# Assignment
Transcribe all the data, leaving each word as it is.

# Collection entries
* * * * * * *

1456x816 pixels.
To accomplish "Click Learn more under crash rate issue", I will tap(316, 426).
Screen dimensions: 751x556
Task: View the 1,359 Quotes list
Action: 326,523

* * * * * * *

# Task answer
1456x816 pixels.
To accomplish "Click Learn more under crash rate issue", I will tap(316, 426).
Screen dimensions: 751x556
Task: View the 1,359 Quotes list
Action: 326,523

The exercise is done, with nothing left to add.